By Heidi Zwart

If you’re a student, the importance of goal setting is likely underestimated. With the daily grind of school work alongside revelry in the college scene, you may not be deliberately setting goals. But, while you may not be consciously thinking about them, you’re working toward your goals every day whether you know it or not. 

Each day with each decision you’re building a different future, one that includes things like graduating, starting a job, finding a place to live, and maybe raising a family. Your daily choices are either taking you closer to or further away from what you want in life. Doesn’t it make sense to make sure your choices are taking you where you want to go? 

Behavior goals are the stepping stones that help you achieve your outcome goals. These are the daily actions you take to help you reach the future success, or outcome goal, you have in mind. BetterYou helps you do exactly this. 

Here are 3 ways goal setting is directly related to student success:

  1. Behavior goals are in your control. You are responsible for your choices. While this can feel overwhelming sometimes, it’s also empowering. Outcome goals are often win/lose or pass/fail.
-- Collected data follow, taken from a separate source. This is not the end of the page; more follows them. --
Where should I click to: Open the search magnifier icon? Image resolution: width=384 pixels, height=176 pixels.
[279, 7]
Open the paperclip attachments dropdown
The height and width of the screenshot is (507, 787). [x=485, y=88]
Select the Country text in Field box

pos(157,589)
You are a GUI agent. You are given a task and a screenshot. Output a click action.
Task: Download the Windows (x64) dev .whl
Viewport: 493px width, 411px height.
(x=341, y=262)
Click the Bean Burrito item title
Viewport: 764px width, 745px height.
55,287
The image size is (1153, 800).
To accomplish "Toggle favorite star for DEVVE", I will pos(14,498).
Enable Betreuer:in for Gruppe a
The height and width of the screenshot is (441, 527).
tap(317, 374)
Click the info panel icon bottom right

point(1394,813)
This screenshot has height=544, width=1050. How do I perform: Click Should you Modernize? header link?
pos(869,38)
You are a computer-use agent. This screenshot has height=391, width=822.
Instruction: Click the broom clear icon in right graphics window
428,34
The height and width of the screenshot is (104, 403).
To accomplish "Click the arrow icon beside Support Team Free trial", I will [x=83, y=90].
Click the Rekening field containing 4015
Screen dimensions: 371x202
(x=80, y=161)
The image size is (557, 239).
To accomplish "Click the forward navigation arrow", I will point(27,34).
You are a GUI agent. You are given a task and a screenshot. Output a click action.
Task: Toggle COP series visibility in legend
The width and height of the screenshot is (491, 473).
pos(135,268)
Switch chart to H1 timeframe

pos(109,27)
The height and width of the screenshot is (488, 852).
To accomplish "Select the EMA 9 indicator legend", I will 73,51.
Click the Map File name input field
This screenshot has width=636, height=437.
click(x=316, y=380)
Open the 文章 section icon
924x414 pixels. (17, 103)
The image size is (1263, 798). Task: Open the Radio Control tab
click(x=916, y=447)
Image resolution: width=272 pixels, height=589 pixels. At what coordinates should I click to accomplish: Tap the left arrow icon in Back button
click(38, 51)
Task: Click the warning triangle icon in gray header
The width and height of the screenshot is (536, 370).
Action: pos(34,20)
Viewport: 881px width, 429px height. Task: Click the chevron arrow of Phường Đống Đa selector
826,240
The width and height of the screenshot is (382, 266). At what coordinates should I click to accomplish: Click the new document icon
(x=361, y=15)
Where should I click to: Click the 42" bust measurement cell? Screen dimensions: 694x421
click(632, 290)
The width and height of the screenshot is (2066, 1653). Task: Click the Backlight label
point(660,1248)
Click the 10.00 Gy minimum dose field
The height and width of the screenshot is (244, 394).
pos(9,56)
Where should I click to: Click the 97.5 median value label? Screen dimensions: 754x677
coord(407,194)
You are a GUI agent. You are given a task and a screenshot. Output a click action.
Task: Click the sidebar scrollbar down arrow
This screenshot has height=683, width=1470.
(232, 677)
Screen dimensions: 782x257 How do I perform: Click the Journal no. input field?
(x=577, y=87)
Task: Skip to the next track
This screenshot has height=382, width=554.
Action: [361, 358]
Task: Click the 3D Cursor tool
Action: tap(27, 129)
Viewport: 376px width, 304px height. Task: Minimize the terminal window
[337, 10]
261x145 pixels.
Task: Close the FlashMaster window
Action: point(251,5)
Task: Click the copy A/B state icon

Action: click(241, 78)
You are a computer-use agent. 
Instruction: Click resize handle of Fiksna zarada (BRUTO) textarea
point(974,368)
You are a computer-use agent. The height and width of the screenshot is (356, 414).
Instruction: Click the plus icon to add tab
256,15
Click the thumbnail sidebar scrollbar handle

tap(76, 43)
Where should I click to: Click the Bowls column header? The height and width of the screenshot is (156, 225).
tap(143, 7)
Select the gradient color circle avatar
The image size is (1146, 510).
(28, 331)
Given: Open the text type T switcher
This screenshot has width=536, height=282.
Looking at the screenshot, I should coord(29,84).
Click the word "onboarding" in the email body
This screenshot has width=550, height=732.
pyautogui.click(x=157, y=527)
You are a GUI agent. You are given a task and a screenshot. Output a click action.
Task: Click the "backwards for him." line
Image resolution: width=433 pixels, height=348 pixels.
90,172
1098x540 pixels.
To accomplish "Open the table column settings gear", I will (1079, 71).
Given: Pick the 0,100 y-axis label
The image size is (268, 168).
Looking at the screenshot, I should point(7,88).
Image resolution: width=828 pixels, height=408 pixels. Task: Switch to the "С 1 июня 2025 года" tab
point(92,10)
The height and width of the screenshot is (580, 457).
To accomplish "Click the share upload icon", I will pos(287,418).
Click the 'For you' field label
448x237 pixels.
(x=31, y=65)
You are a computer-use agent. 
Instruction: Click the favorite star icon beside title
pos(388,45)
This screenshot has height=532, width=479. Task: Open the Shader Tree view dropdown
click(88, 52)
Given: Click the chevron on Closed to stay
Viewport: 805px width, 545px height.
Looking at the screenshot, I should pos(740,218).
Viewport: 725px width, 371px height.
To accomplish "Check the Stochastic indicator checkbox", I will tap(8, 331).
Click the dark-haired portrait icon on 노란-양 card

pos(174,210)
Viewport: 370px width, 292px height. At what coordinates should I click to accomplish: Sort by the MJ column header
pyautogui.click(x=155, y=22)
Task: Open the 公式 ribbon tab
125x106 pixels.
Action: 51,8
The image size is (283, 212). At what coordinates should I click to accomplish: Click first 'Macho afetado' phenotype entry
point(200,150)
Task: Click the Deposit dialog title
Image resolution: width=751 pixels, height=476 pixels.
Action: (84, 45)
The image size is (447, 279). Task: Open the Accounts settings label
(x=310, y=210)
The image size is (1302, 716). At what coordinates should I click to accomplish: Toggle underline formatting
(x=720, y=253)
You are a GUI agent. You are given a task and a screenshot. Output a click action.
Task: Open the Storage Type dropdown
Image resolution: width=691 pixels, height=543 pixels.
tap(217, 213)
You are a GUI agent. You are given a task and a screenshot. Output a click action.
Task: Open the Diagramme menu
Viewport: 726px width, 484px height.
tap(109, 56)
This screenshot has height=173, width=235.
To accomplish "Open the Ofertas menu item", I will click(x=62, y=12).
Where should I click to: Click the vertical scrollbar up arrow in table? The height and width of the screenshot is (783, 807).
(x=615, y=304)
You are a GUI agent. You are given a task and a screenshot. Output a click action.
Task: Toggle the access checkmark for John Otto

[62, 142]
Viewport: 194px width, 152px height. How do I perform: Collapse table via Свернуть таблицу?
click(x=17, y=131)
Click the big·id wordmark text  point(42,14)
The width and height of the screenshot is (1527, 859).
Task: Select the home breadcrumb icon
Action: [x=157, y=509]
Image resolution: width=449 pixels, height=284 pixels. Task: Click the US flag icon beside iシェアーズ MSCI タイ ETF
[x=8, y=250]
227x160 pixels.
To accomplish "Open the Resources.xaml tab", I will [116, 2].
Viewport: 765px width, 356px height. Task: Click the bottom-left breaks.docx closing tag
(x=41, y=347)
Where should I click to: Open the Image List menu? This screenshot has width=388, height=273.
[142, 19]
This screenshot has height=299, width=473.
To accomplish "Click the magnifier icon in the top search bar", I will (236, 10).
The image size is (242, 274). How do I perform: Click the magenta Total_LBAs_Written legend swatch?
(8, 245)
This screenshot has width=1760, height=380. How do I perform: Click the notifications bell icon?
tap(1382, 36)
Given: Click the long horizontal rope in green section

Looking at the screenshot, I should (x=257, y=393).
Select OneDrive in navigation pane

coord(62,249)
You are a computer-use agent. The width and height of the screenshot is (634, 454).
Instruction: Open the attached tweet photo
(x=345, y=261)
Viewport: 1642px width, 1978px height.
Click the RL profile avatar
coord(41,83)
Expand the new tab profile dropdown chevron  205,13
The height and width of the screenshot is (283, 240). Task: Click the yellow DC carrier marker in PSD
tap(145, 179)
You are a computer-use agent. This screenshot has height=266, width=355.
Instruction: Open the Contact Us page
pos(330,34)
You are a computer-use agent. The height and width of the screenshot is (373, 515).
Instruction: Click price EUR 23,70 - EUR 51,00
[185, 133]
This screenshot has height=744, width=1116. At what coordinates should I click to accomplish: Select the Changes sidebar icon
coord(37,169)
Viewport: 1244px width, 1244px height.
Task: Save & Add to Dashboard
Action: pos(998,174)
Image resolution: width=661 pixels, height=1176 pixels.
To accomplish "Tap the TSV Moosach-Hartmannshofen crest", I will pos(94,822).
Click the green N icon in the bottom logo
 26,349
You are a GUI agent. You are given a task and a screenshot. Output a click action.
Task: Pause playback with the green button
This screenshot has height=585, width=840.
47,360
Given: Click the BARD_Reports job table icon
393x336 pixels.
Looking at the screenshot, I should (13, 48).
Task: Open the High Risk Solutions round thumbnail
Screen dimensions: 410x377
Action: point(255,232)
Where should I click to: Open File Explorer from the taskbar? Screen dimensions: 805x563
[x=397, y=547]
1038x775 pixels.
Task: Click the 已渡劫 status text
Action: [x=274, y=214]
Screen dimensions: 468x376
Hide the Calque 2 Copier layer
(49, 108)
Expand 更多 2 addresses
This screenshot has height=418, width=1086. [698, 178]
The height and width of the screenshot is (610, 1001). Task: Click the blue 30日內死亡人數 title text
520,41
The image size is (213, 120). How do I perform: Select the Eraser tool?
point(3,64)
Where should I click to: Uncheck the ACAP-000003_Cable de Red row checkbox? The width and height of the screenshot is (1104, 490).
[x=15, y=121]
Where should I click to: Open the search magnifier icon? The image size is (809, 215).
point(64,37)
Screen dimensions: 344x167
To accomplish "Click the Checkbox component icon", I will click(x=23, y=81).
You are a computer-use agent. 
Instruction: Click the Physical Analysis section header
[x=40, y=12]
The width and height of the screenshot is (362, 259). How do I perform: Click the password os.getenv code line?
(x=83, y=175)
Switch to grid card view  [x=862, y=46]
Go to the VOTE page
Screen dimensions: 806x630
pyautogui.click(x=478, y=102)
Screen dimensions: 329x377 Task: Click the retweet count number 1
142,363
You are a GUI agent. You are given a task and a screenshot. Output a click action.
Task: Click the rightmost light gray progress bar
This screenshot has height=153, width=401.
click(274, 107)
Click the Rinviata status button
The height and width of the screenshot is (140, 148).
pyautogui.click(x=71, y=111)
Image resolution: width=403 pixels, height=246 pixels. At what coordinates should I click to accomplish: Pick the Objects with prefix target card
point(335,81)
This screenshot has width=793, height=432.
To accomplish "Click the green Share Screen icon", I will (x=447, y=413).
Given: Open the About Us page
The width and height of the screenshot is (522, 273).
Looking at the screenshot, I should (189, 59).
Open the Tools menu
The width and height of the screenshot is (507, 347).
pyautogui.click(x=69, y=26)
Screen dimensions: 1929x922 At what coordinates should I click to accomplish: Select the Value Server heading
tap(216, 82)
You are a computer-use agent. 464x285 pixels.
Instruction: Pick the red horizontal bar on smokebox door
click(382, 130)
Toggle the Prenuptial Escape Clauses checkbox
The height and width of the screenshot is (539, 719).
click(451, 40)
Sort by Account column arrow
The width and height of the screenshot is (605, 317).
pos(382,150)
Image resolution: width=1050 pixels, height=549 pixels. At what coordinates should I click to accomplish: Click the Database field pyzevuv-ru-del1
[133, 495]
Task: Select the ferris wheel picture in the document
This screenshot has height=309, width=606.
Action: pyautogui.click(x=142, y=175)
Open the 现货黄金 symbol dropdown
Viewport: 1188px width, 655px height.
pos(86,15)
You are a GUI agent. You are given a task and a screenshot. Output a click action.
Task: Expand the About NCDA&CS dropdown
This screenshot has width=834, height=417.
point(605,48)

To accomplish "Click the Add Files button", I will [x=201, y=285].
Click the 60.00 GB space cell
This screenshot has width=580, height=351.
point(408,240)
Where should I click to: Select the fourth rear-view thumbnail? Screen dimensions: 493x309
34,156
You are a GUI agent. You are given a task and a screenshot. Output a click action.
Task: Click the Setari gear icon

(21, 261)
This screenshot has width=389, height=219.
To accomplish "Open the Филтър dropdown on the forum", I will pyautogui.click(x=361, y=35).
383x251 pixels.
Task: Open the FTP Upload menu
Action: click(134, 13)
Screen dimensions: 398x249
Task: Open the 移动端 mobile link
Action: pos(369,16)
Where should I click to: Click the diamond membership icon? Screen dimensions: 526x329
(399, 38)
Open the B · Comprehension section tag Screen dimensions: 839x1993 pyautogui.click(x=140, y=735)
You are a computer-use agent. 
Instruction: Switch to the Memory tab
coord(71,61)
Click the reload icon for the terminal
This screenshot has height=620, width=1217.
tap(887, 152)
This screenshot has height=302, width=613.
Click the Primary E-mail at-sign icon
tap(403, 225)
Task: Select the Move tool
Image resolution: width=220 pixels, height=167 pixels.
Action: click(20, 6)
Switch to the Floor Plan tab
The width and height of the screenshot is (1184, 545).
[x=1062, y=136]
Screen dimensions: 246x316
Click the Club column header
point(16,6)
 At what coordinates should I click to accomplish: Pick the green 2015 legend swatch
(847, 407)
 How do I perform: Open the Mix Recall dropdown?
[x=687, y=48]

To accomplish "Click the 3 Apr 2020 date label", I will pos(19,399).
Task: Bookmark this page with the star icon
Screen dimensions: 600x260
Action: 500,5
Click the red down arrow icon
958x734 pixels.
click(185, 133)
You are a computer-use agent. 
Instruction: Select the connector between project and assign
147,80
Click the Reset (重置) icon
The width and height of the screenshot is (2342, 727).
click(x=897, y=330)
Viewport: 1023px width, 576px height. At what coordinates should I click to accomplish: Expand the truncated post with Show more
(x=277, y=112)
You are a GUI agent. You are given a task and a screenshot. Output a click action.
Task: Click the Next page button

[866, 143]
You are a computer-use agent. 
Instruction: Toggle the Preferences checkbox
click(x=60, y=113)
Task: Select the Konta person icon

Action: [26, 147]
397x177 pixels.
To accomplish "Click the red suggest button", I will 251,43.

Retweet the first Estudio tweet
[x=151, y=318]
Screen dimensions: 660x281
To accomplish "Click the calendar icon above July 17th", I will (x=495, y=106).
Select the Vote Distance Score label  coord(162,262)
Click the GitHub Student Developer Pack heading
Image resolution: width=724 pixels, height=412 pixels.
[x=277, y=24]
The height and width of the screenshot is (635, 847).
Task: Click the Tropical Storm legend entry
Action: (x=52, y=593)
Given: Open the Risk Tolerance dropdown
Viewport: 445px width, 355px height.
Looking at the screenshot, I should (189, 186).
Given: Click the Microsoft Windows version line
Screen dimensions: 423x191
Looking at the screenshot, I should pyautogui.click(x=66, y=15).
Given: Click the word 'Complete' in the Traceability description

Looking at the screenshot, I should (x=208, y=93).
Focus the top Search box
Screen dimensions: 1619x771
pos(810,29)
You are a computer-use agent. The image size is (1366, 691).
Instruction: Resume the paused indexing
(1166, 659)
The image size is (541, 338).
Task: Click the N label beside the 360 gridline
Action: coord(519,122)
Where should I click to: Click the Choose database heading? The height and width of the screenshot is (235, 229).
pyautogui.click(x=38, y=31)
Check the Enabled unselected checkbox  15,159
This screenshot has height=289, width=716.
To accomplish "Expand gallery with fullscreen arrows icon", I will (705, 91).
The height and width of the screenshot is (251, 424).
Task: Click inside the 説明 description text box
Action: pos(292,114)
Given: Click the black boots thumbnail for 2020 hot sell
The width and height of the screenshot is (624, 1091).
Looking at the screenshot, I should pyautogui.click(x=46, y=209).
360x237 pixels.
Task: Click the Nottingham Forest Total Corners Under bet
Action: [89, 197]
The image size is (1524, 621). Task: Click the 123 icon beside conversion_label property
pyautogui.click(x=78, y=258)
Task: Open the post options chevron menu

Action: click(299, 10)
For example, you either pass or fail a test. If you wanted to pass the test (outcome) but you didn’t study (behavior) you didn’t control the things you could control – your behaviors. While the right behaviors won’t always lead to your desired outcome, you will have created better habits that are more likely to lead to future success.
  2. Behavior goals shape your identity. Your identity is shaped by the choices you make. The choices you make either reinforce this identity or conflict with it. James Clear, in his book Atomic Habits, says each choice you make casts a vote for the kind of person you want to become. The more you act in ways that are consistent with that identity, the more you reinforce who you are becoming. If you’re discontent with who you are today, make choices that align with the person you’d rather be. Or, if you’re happy with your identity, keep casting those strong votes! 
  3. Behavior goals are small. Goal setting doesn’t have to be BIG. Ever wonder why 98% of dieters fail? A goal like “losing weight” has multiple steps – joining a gym, eating more vegetables, prepping food, cleaning out the kitchen, buying workout clothes, and so much more. It’s overwhelming and dieters quit. Small behavior goals, on the other hand, are easier and lead to better outcomes. For a student, a small behavior goal around “losing weight” might be eating one vegetable at lunch in the cafeteria or walking across campus instead of driving your car. In the end, you might not hit your specific weight loss goal, but in the meantime you will be healthier!

Every day you’re building your life and creating your identity. Behavior goals are the catalyst for helping you get where you want to go and become the kind of person you want to become. They shape the way you move you through school and beyond. Put them to work for you today!